Museum acquires only known antebellum image of slaves with cotton

The only known antebellum image of enslaved African-Americans with cotton has been acquired  by the Hall Family Foundation for the Nelson-Atkins Museum of Art in Kansas City, Missouri. The quarter plate daguerreotype was sold at Cowan’s American History auction in Cincinnati, Ohio, on November 15th and blew past the pre-sale estimate of $100,000 – $150,000 for a hammer price of  $260,000 ($324,500 including buyer’s premium).

The daguerreotype, still in its original leather case, was taken in the 1850s and is a posed tableau centered on three slaves carrying large baskets of cotton on their heads. In total there are 10 African-American enslaved individuals in the image, including several children. Behind them is a two-story house with front and rear galleries supported by posts. A log cabin is in the front right, perhaps a smokehouse or slave cabin. A crude well with a large timber crank mechanism is in the front center. A man in a top hat on the left is likely the owner.

Images of enslaved people working on the cotton plantations of Georgia and the Carolinas are extant, but they were captured by photographers who traveled south with the Union Army.
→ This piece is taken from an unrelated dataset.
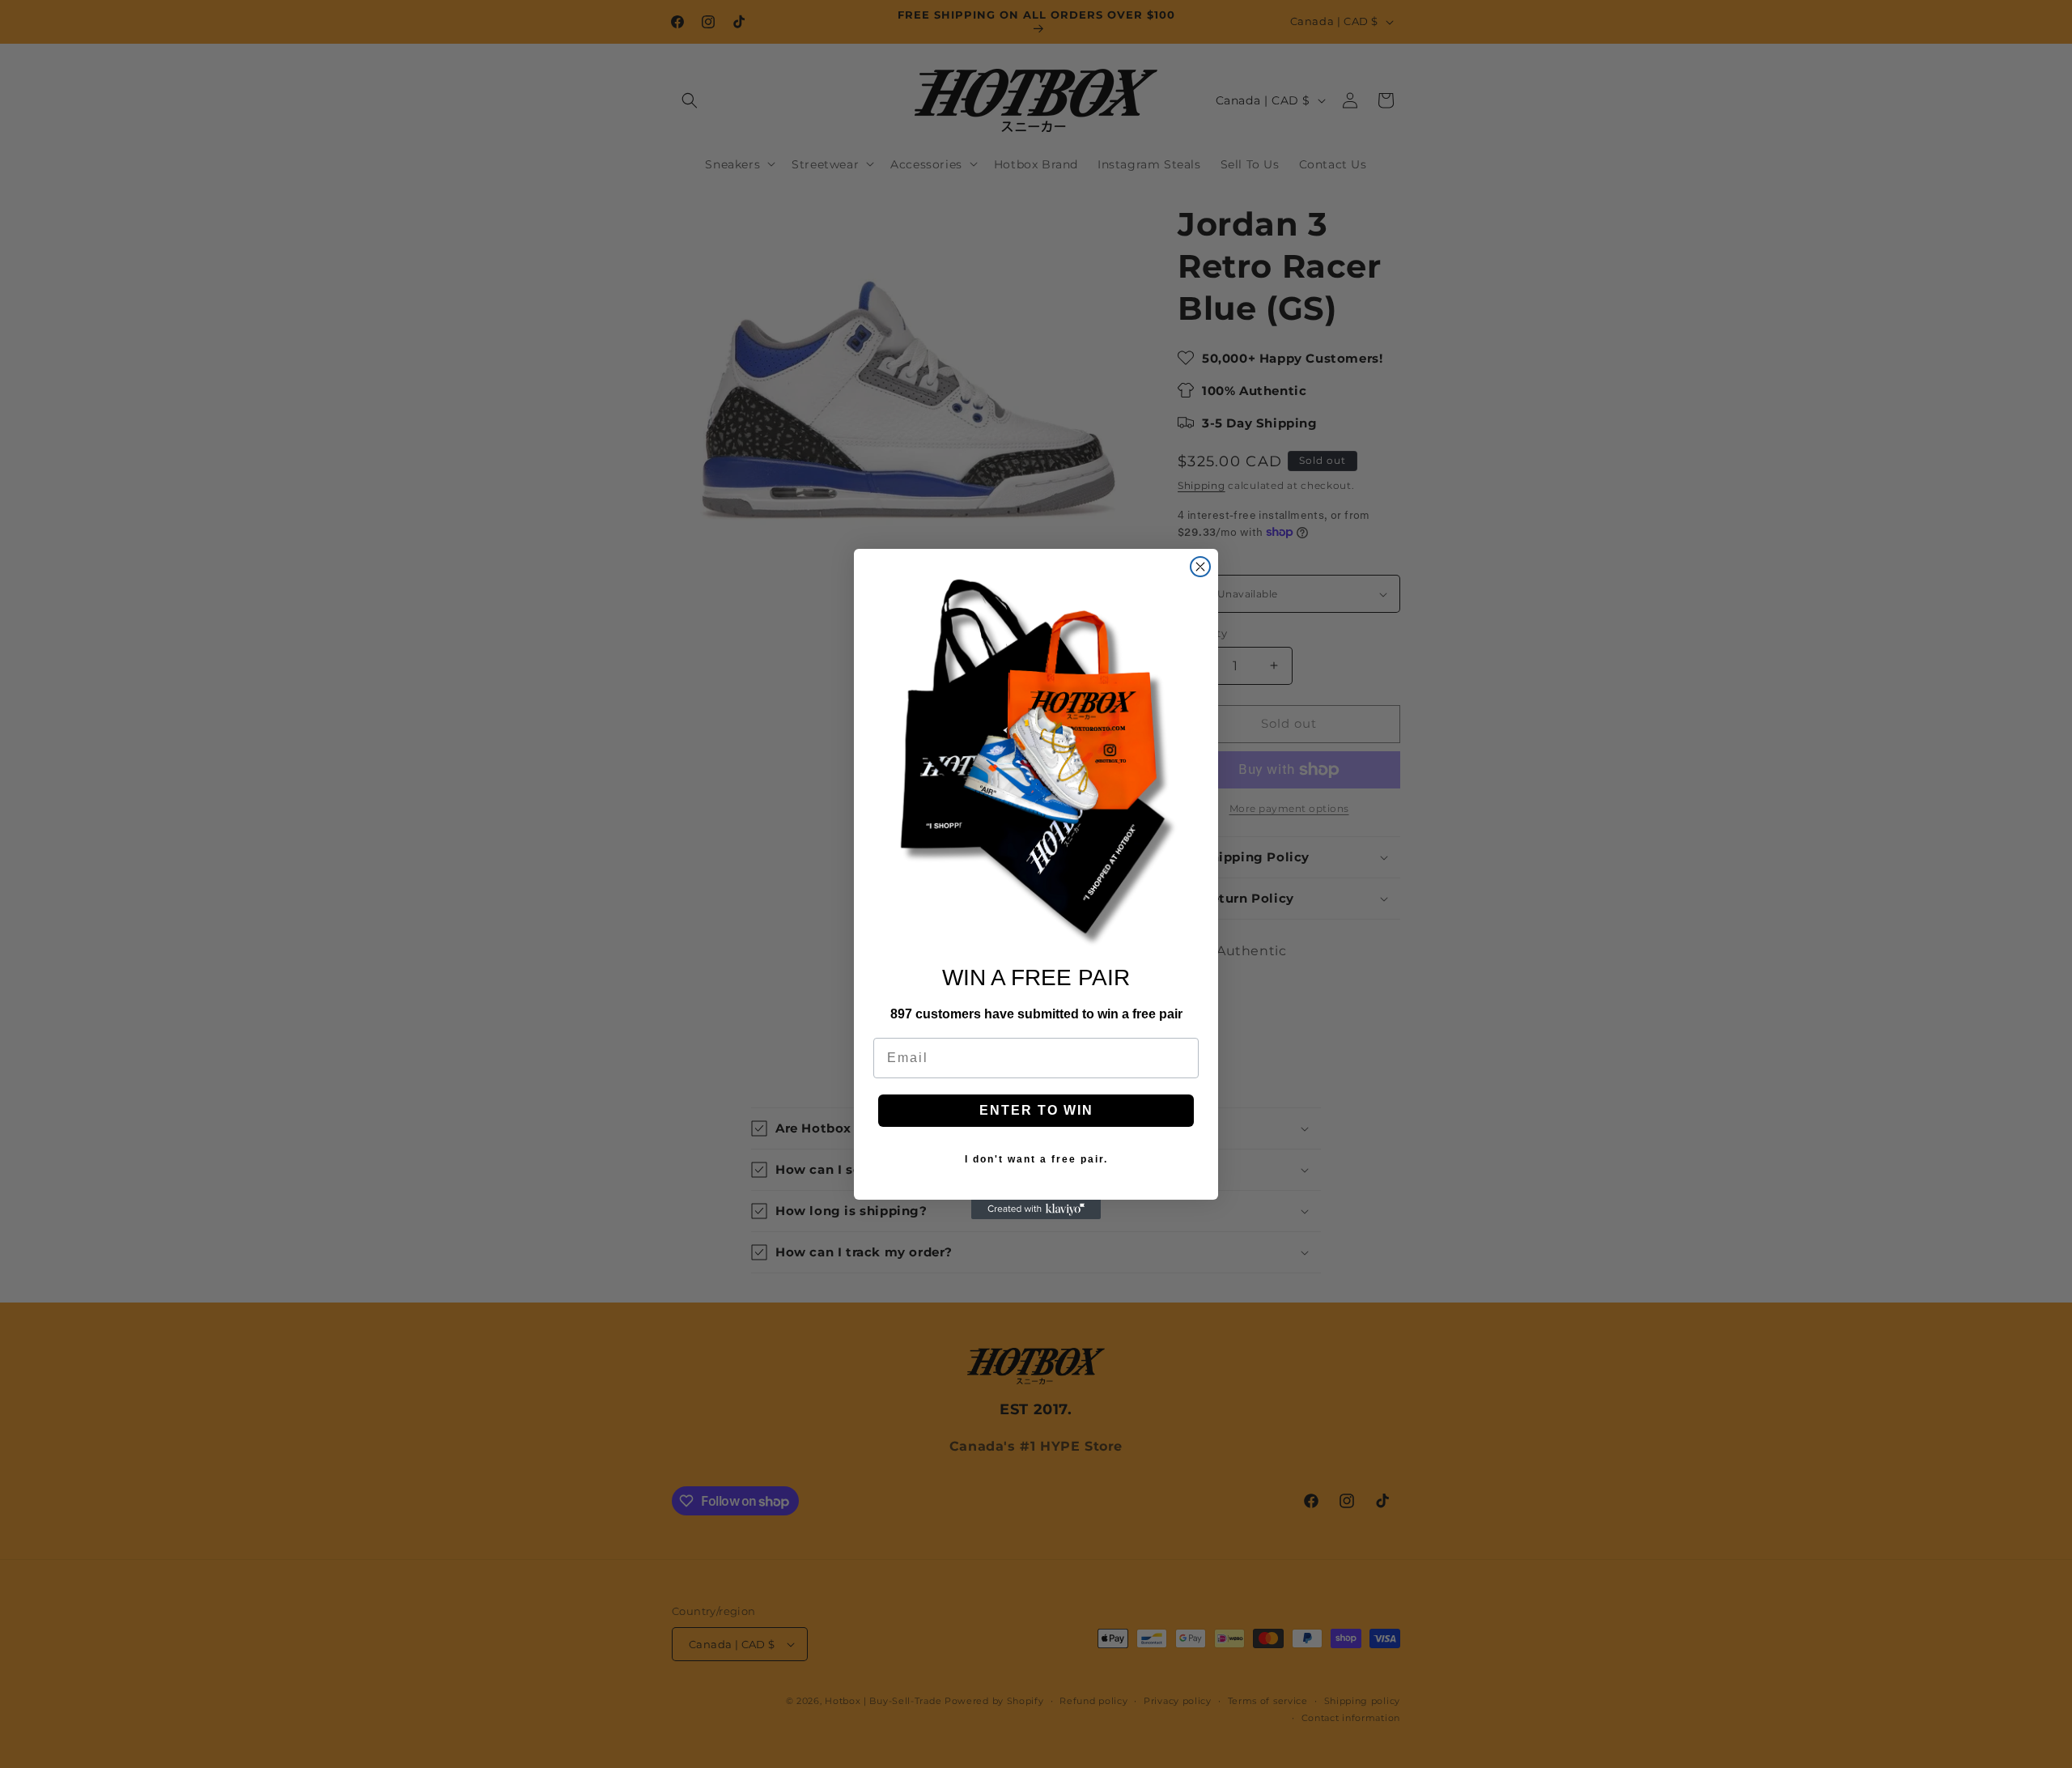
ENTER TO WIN (1036, 1110)
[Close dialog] (1200, 566)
They were taken at the large coastal planters owned by the wealthiest elites and worked by hundreds of slaves. This daguerreotype depicts slavery at a rural holding, the type of small-scale operation that was typical for the vast majority of slaveholders.
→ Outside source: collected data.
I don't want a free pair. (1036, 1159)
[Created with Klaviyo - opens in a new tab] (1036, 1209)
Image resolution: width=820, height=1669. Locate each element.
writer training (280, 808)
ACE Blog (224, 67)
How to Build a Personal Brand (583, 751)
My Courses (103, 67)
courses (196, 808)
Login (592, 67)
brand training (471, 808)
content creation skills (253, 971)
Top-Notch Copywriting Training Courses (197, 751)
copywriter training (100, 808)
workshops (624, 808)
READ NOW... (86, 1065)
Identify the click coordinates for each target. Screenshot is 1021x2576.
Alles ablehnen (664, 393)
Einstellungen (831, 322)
The daguerreotype was discovered in estate of Charles Gentry, Jr., after his death in Austin, Texas, in 2012. It was in good condition, but needed conservation to remove tape residue and dirt and to re-glaze and rebind the plate. The hinges of the case were also repaired.

Gentry was originally from Polk County, Georgia, so researchers investigated the origin of the image, they turned to the census and Slave Schedule records pertaining to the Gentry family in Georgia. Of several Gentrys living in Georgia in the decade before the Civil War, only one owned at least 10 slaves: Samuel T. Gentry of Greene County. The Federal Slave Schedules list him as owning between 15 and 18 men, women and children between 1850 and 1860.

“This piece—a record of the historical crime of slavery—is remarkable both for the power of its content and for its technical and aesthetic sophistication,” said [Keith F. Davis, Senior Curator, Photography, Nelson-Atkins Museum of Art]. “This is an unforgettable rendition of an era, and a way of life, that must never be forgotten or forgiven. At the same time, it markedly expands our understanding of the history of American photography. We have long believed that daguerreotypes such as this ‘should’ have been made in the 1850s; now we know that at least one actually was.”